Full-scale PST validation

The TSS concentrations were simulated quite well (Figure 3(a)). The χ2-test resulted in an acceptable value (23) since in 90% of the cases the sum of squares is smaller than 26.
Figure 3

Model fit for effluent TSS concentrations during the validation phase of the full-scale PST (a) and the pilot-scale PST (b) simulated with the same PSVD model and model parameters.

Figure 3

Model fit for effluent TSS concentrations during the validation phase of the full-scale PST (a) and the pilot-scale PST (b) simulated with the same PSVD model and model parameters.

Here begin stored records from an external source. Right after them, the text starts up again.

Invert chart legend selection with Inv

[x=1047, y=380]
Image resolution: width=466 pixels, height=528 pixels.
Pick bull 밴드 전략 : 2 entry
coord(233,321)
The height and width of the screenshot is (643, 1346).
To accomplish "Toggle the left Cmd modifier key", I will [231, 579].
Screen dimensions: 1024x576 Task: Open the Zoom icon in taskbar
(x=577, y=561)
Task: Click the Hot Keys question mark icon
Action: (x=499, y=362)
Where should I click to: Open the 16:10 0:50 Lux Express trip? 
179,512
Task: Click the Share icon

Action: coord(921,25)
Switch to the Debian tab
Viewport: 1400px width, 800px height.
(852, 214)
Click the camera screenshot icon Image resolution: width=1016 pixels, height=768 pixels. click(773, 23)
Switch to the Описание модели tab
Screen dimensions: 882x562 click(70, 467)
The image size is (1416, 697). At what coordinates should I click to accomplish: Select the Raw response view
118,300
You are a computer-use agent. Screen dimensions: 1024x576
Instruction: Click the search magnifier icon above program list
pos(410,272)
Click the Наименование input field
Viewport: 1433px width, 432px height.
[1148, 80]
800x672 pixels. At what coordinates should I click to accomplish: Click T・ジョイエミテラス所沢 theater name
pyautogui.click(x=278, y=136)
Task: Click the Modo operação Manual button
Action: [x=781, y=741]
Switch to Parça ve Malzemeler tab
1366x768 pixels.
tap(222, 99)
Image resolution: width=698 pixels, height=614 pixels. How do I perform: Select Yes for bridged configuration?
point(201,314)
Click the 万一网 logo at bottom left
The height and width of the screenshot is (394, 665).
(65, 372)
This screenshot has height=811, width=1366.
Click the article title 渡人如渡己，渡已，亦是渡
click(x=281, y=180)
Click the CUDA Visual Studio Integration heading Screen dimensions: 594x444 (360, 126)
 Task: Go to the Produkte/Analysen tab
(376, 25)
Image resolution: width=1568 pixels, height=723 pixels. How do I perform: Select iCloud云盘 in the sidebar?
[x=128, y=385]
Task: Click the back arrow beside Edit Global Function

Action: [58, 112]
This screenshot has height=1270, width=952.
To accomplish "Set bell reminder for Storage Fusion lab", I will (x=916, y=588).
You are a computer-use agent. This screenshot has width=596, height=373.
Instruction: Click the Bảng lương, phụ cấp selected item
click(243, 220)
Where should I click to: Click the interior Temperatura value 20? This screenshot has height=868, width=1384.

Pilot-scale PST validation

The pilot-scale PST was modelled in the same way as the full-scale PST, only adjusting the dimensions. The PSVD model was fed with influent TSS data obtained through a linear correlation from NTU data provided by the turbidity sensor located at the inlet of the pilot-scale PST. The PSVD model parameters estimated above were applied as such. Figure 3(b) confronts the simulated effluent TSS concentrations with the observations from the turbidity sensor located at the effluent of the pilot-scale PST. Even if it failed the χ2-test, it can be stated that, given the difference in the configuration of the settler, a remarkably good fit is obtained.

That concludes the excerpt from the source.